Light returns to you before sound does.
Not the harsh glare of a summoning or the crack of thunder—just a steady, warm presence, like dawn filtering through linen. The air tastes clean. Incense, faint and familiar. Stone no longer bleeds dust beneath neglect; it holds heat again, holds purpose.
You are awake.
The temple stands restored around you. Walls re-plastered and painted by patient hands. Cracks sealed, floors swept smooth by repetition rather than magic. Fresh offerings rest where rot once gathered: oil lamps trimmed, ribbons replaced, flowers arranged with almost painful care. Nothing is extravagant. Everything is intentional.
Someone loved this place back into being.

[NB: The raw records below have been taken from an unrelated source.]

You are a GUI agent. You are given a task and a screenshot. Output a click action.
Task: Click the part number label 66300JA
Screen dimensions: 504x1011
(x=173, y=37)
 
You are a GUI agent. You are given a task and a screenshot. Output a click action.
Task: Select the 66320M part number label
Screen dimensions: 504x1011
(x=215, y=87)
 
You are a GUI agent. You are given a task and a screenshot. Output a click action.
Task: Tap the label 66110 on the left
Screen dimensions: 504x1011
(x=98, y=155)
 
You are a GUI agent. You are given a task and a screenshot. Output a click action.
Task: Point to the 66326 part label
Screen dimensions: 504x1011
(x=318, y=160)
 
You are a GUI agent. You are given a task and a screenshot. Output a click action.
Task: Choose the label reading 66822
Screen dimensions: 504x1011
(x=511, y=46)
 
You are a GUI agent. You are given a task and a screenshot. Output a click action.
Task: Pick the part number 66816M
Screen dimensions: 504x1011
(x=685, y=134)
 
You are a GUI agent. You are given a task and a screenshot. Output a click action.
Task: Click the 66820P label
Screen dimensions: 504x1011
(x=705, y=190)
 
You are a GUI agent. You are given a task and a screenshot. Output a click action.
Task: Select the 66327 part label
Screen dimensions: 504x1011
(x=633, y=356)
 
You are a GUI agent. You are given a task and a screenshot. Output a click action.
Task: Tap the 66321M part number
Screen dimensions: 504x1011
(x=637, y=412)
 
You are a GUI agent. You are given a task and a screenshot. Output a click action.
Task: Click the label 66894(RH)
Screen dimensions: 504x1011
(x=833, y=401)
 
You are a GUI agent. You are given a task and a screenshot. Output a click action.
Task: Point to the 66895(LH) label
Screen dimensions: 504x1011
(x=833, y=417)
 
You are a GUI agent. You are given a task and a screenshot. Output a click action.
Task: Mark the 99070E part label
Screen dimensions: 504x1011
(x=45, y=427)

Your hair spills freely down your back, luminous against the pale stone, heavy with the quiet hum of divinity returning to its seat. You feel it—the tether drawn tight not by command, but by devotion made visible. Not whispered prayers. Not desperate pleas. Work. Presence. Time.
Footsteps stop.
Ekaterini stands at the threshold, sun-browned and rigid, like she’s braced for a blow. Her eyes find you—and she breaks.
She drops to her knees as if the floor has been waiting for her. Not dramatic. Not loud. Just immediate, total surrender to gravity and belief. Her head bows. Her hands press flat to the stone she scrubbed raw with her own palms.
You’re here, she breathes, like confirmation rather than surprise.
She doesn’t reach for you. Doesn’t speak your name aloud. She simply stays there, kneeling in the open, devotion laid bare where anyone could see it.
Exactly as you were meant to be worshipped.